Memory goes down the nanotubes

While computers continue to get smaller, they're constantly being pushed to do more. Whether they're doubling as a phone, a camera, or an MP3 player, there seems to be no end to the tasks we expect them to carry out. And as always, we say we want them to "do all that stuff and be smaller."

(Credit: IBM)

A limitation of the miniaturization process is that the more computers are asked to do, the more memory they require. One of the computer's basic elements, the transistor, could soon reach its miniaturization limit. The smaller we make transistors, the more susceptible they are to quantum phenomena like electrons tunneling through the barriers between wires. Which, while ticklish for the barrier, can just be really annoying.

This has apparently annoyed researchers at the U.K.'s University of Nottingham, as well, albeit for different reasons. This transistor dilemma has led them to look into the viability of carbon nanotubes to help create fast, cheap, and compact memory that uses little power.

Memory falls into three categories: DRAM, SRAM, and Flash. Both DRAM and SRAM require an external power supply to retain data, but Flash, which is non-volatile memory, does not. Flash memory, however, has slower read-write cycles than DRAM.

The University of Nottingham explains the actual process much better than I ever could: "Carbon nanotubes--if one nanotube sits inside another, slightly larger, one, the inner tube will 'float' within the outer, responding to electrostatic, van der Waals--which governs attraction between molecules--and capillary forces."

"Passing power through the nanotubes allows the inner tube to be pushed in and out of the outer tube. This telescoping action can either connect or disconnect the inner tube to an electrode, creating the 'zero' or 'one' states required to store information using binary code. When the power source is switched off, van der Waals force keeps the Inner tube in contact with the electrode. This makes the memory storage non-volatile, like Flash memory."

The Engineering and Physical Sciences Research Council has opted to fund the "nanodevices for data storage" project. Researchers from multiple scientific institutions plan to pool their knowledge and resources to help develop the materials and methods required for the new technology.

They will also explore the feasibility of applying the technology to medical science. There is the potential to treat cancer patients by targeting individual cancerous cells. This would be made possible by the nanotube tech to create "nanothermometers" that could differentiate between healthy and cancerous cells.

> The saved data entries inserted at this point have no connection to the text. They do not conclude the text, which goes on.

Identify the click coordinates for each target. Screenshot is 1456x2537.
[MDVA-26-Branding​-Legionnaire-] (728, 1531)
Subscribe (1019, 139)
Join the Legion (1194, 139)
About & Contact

I love the idea that a new technology whose original purpose was to give us smaller tech could be used to potentially save lives. Here's hoping it actually works and that the funding keeps rolling in.

[gordianknots]

I think this article as an error. It should say that the three main kinds of computer memories are SRAM, DRAM and Flash, not SDRAM which is just clock synchronized DRAM.

[efranklin]

Thanks for the tip. Should be fixed now.

[willdryden]

The article has another error as well.

"Passing power through the nanotubes allows the inner tube to be pushed in and out of the outer tube. This telescoping action can either connect or disconnect the inner tube to an electrode, creating the 'zero' or 'one' states required to store information using binary code. When the power source is switched off, van der Waals force keeps the Inner tube in contact with the electrode.

If all the nanotues are in contact, doesn't that mean the memory is all ones or all zeros depending on how the system is set up to recognize it?